Check out the full list of Spain’s natural resources and their usefulness for the country. Spain is a state in southwestern Europe with the 13th biggest economy. The country takes up about 85 percent of the librarian peninsula. It also includes the Balearic Islands, Livia, and the Canary Islands. It is one of the nations with top purchasing power uniformity around the globe. The natural resources in Spain consist of; sepiolite, gypsum, kaolin, copper, uranium, lead, fluorspar, zinc, tungsten, coal and iron ore. The important mineral products of the country are; alumina, steel, gold, coal, copper, cement and Zinc. In the 1930s, the country was exceedingly affected by the civil war which caused a drop off in its economic development. In 1980, there was an alteration to rapid economic modernization and democracy which made Spain one out of the countries with the strongest economies in the world. Spain has plentiful reserves for natural resources. 

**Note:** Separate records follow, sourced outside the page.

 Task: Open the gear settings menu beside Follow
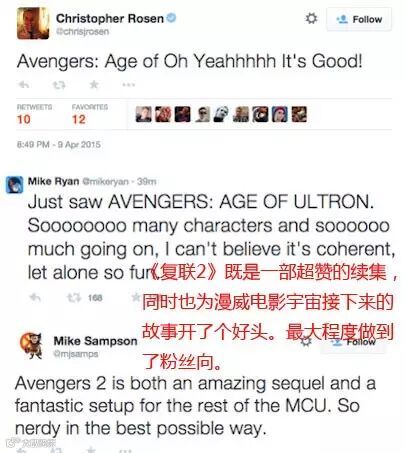(x=311, y=18)
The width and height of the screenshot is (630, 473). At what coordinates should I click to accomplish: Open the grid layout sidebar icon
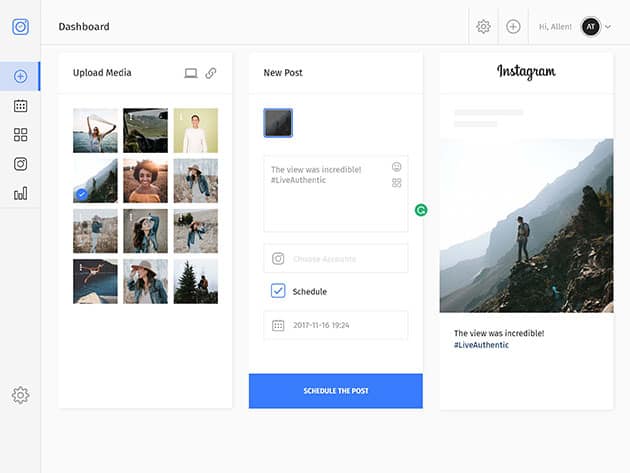pos(20,135)
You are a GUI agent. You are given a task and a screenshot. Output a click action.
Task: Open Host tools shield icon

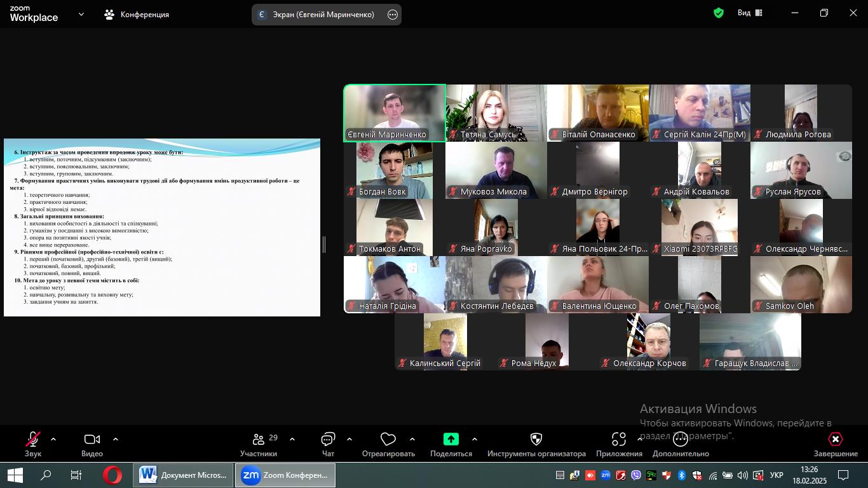[x=536, y=439]
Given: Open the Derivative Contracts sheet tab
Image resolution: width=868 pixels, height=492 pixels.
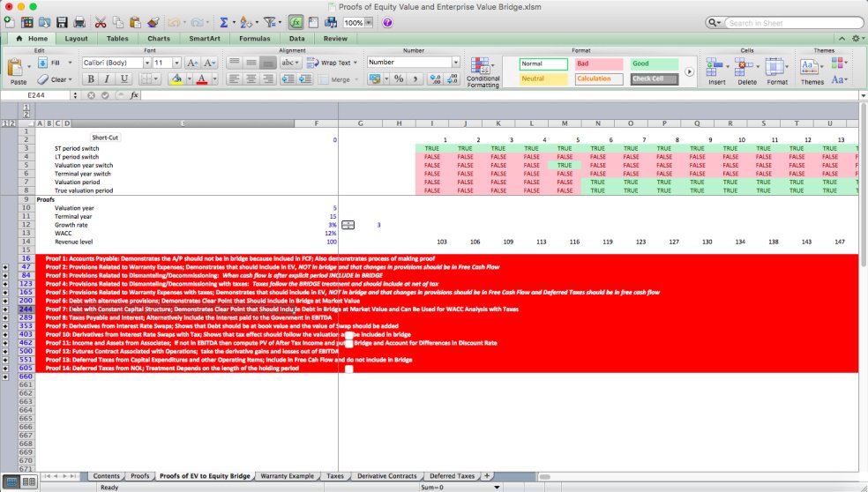Looking at the screenshot, I should (386, 476).
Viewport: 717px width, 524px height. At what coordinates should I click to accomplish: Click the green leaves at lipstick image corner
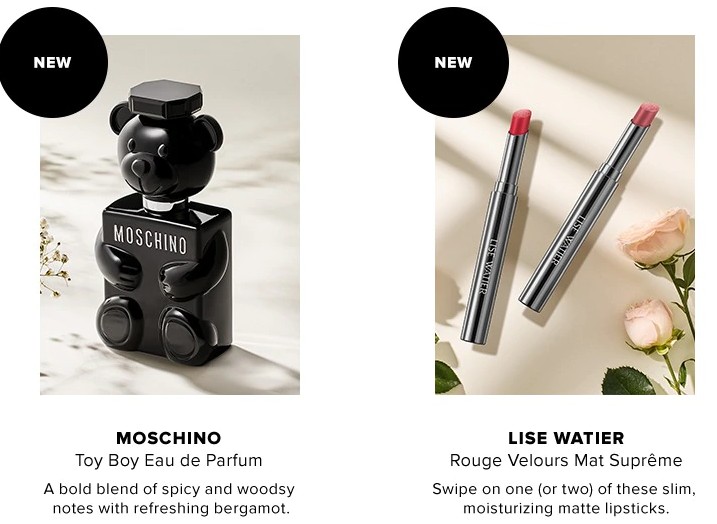click(450, 375)
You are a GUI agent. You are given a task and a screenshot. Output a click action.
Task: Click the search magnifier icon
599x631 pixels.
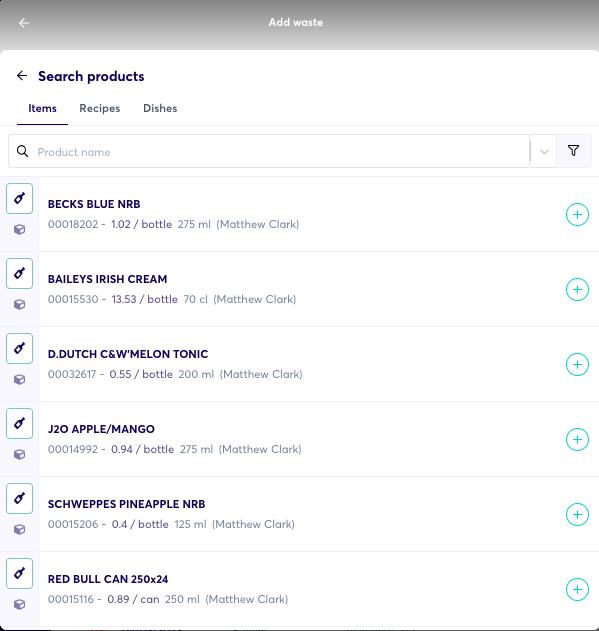(23, 151)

List Of Spain Natural Resources And Uses

  In late 2008, the country’s economic withdrawal caused a decline in the country’s GDP by 3.7 percent in 2009 to $1.402 trillion, and in 2010, it was abridged to $1.400 trillion in 0.1 percent. In 2011, the country’s GDP increased by $1.494 due to a boost in the country’s trade, an increase in investment, an upgrade in structural reforms and development in infrastructure. Spain’s GDP experienced a 2.5 percent increase in 2018.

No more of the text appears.